Lo peor de todo, resalta el ecologista, es que eso lo saben las instituciones de Granada “desde hace mucho tiempo”. Sobre todo el ayuntamiento. “Ese tipo de informes de Ecologistas en Acción y de la OMS los he presentado yo personalmente en juntas de distrito. Me encargué de repartir la documentación, de alertar de dónde nos estábamos metiendo… Otros muchos compañeros hicieron lo mismo y con el mismo resultado: ninguno. Es muy frustrante”, resume.

Menciona, como muestra de ese empeño por cerrar los ojos pese  a las evidencias, un experimento que se hizo el pasado 2 de enero en Granada. Corrió a cargo del Grupo de Investigación de Física de la Atmósfera y consistió en colocar dos filtros de aire, uno al lado del otro.

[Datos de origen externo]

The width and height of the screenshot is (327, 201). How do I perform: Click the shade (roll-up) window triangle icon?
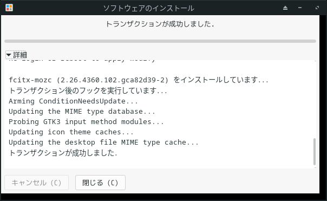coord(285,8)
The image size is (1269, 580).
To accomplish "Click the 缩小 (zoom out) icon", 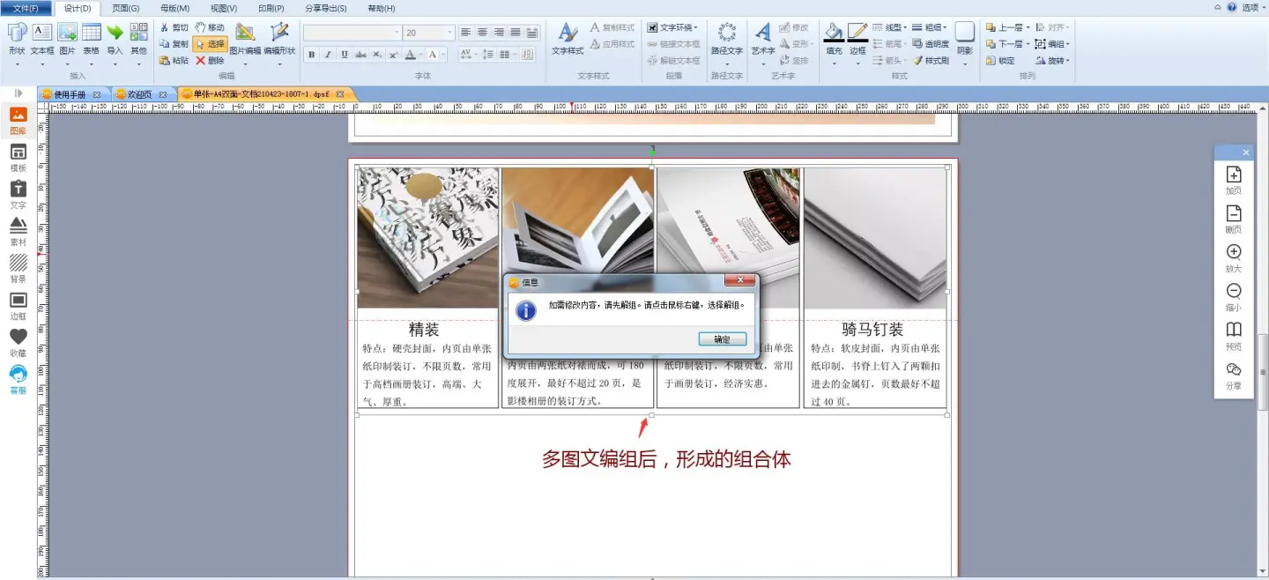I will point(1234,297).
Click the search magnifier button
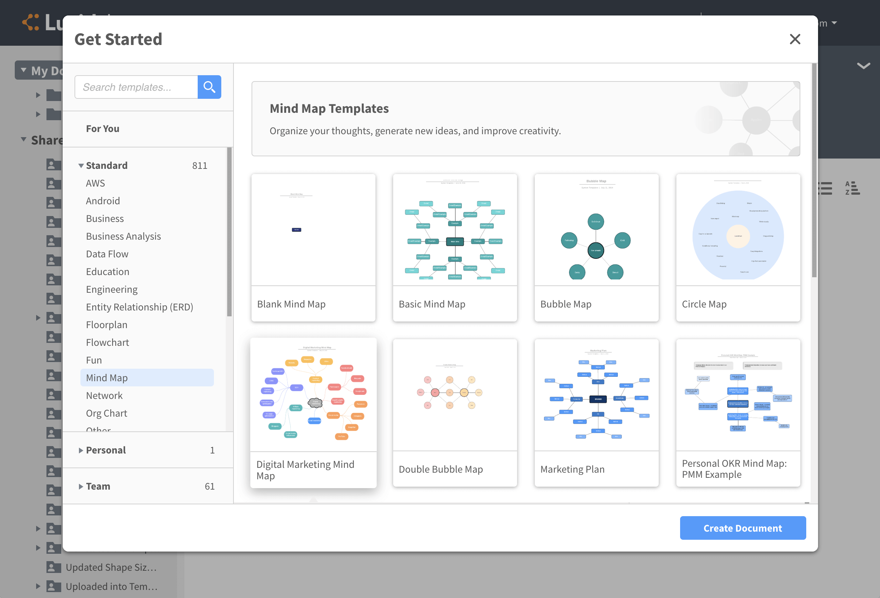Viewport: 880px width, 598px height. [x=209, y=87]

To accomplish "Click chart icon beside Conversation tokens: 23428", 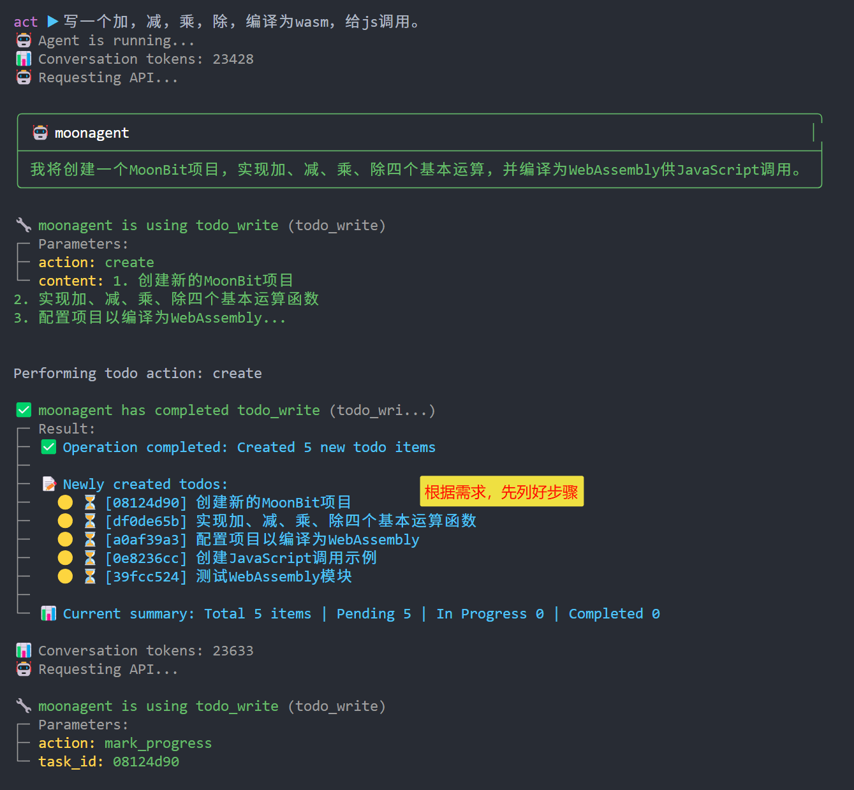I will pos(24,59).
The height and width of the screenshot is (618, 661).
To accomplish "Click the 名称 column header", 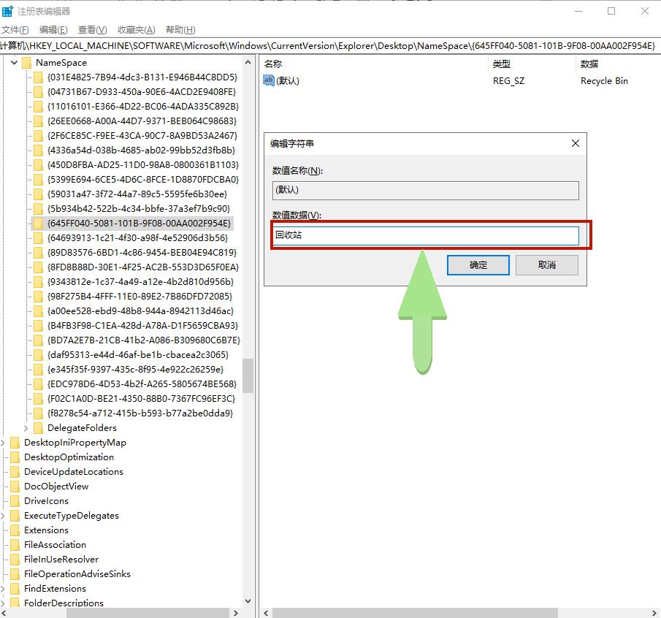I will tap(273, 64).
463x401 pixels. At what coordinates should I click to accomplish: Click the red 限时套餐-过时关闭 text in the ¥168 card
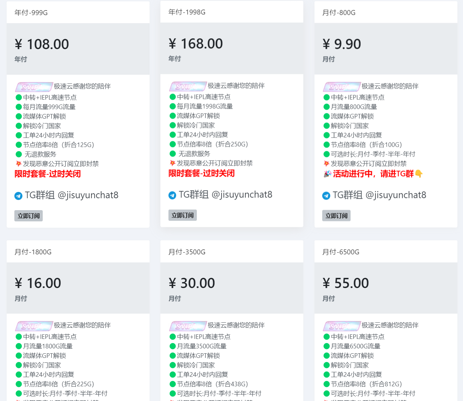coord(201,173)
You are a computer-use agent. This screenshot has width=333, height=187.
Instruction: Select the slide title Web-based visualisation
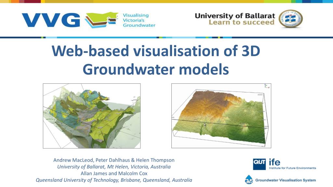156,51
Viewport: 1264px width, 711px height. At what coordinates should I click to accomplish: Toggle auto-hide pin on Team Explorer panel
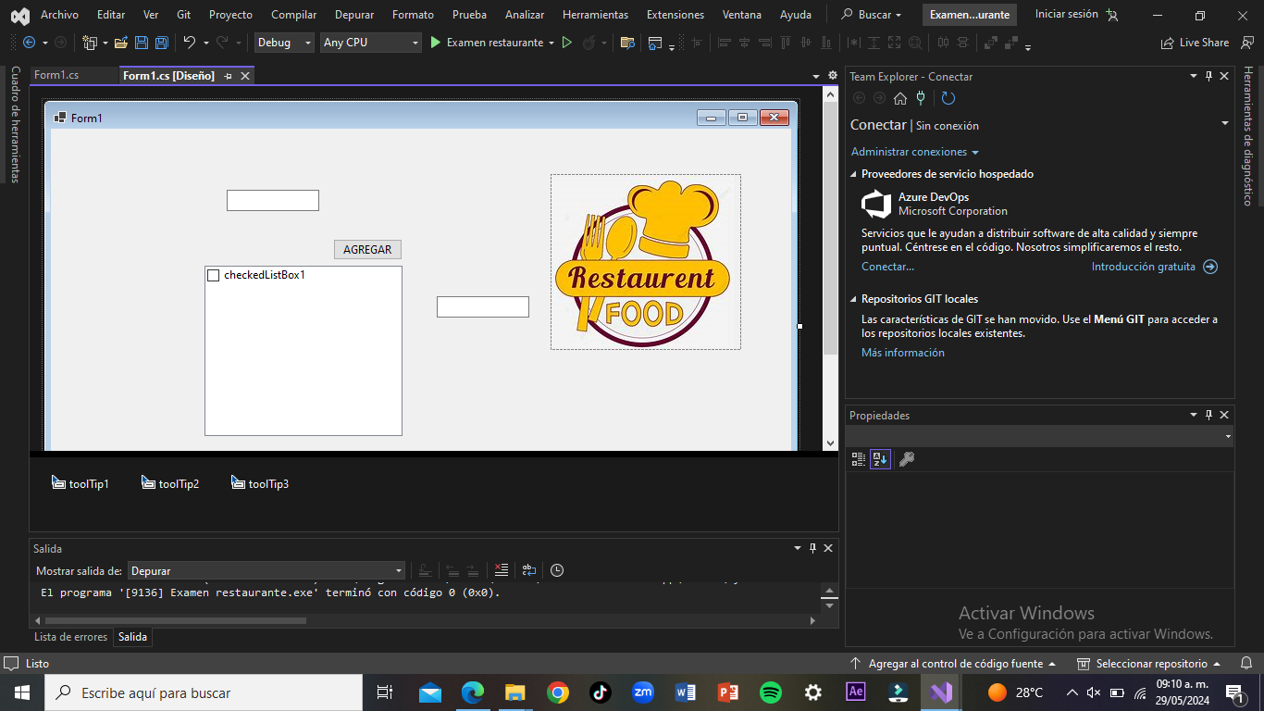(x=1208, y=77)
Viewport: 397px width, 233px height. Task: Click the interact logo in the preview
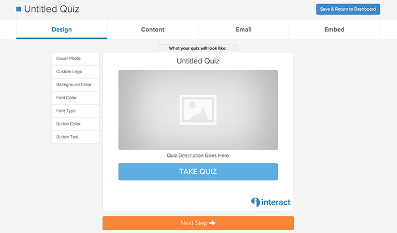pos(271,202)
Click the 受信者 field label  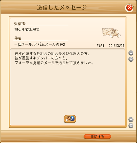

Al de la derecha, explica Romualdo Benítez, se le bombeó a través de una máquina y durante un día completo aire de una céntrica calle de la capital. Pasadas esas 24 horas, el filtro de la izquierda estaba blanco y el de la derecha, negro.

Experimento que se llevó a cabo el pasado enero. El filtro de la derecha está negro después de que le fuera bombeado aire de Granada durante un día | Foto: Remitida

Benítez regenta un supermercado ecológico en la calle Molinos, en el Realejo. Una calle muy castigada por la contaminación, sobre todo por culpa de los enormes autobuses que transportan a los escolares a dos colegios de la zona. “Se me llena la tienda de polvo negro. Tengo un cazo en la puerta con agua para los perros y cada dos por tres lo tengo que cambiar porque el agua se pone negra”, comenta, para añadir que, en realidad, en Granada no se debe hacer nada que no se sepa ya para frenar la contaminación. “Todo está inventado; sólo hace falta que desde este ayuntamiento se hable con otros que han tenido y tienen alcaldes valientes que sí han actuado”.

En ese sentido, se refiere al caso de Pontevedra, que hizo una apuesta clara por la peatonalización del centro y la consecuente restricción del tráfico rodado, así como por incentivos, en forma de rebajas fiscales o en la zona azul, para los coches híbridos y eléctricos.

También a otros sitios más cercanos, como Sevilla o Málaga, que tienen cada vez más autobuses públicos que no consumen diésel. “Entendemos que si allí se está haciendo una progresiva renovación de su flota, aquí también puede hacerse”, señala.

Las soluciones que aporta el equipo de gobierno actual, añade, le parecen escasas. “Los parques periurbanos y los corredores verde que llevaba Ciudadanos en su programa electoral pueden ayudar algo, pero no mitigan el problema. De lo que se trata es de ser valientes y restringir el uso del coche”, insiste. “Hasta en una ciudad tan grande como Madrid se consiguió avanzar. No sé por qué aquí no va a poderse”, concluye.